# [INSTRUCTIONS FOR THE TASK]
Which lines in the listing below contain the string "pixels"? List each of them in full.

Element lookup records:
--- Begin ---

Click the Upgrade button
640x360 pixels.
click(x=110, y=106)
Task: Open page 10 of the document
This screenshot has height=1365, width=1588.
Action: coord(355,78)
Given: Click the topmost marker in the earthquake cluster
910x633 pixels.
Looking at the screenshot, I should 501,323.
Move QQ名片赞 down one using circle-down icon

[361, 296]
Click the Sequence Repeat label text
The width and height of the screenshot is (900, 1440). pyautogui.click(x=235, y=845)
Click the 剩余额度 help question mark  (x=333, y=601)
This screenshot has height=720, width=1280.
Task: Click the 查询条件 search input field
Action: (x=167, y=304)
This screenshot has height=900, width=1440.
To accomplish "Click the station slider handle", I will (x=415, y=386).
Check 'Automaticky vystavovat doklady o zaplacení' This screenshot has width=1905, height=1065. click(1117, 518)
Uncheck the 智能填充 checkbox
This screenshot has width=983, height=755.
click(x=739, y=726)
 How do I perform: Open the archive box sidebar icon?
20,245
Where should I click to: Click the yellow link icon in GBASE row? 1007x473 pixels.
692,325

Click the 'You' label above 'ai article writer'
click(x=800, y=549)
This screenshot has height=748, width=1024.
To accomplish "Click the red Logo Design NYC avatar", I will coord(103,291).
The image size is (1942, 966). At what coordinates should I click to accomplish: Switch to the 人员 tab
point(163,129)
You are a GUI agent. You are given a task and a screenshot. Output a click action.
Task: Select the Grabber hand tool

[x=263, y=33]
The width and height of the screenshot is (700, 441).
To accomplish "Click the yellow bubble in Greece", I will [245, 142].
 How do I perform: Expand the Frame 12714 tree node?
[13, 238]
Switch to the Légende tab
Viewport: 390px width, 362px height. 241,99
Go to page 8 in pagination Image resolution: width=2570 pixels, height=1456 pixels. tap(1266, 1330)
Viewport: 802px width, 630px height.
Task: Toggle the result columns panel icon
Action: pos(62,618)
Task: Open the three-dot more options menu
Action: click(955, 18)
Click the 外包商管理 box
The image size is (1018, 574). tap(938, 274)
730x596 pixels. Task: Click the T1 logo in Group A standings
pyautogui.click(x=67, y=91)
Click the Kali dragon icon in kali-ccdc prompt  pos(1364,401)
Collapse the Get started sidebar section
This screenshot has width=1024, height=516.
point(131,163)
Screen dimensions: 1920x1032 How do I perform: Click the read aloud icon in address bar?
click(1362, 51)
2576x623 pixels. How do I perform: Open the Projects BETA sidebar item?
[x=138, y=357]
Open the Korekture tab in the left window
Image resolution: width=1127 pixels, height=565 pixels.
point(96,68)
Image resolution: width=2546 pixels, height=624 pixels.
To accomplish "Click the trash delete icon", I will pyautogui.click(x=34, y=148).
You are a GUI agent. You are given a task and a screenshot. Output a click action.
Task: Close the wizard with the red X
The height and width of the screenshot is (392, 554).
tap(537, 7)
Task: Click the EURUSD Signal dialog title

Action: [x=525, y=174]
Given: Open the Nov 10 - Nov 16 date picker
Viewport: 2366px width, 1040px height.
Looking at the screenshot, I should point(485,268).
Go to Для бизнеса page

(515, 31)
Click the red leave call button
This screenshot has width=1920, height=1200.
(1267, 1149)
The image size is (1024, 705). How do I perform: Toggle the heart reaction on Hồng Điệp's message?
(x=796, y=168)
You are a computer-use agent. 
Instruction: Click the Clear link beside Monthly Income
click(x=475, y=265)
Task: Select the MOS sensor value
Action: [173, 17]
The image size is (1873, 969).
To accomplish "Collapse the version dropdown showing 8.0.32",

--- End ---

# [IN RESPONSE]
640x360 pixels.
910x633 pixels.
Where should I click to: Click the yellow link icon in GBASE row? 1007x473 pixels.
Go to page 8 in pagination Image resolution: width=2570 pixels, height=1456 pixels. tap(1266, 1330)
730x596 pixels. Task: Click the T1 logo in Group A standings
2576x623 pixels. How do I perform: Open the Projects BETA sidebar item?
Image resolution: width=1127 pixels, height=565 pixels.
Image resolution: width=2546 pixels, height=624 pixels.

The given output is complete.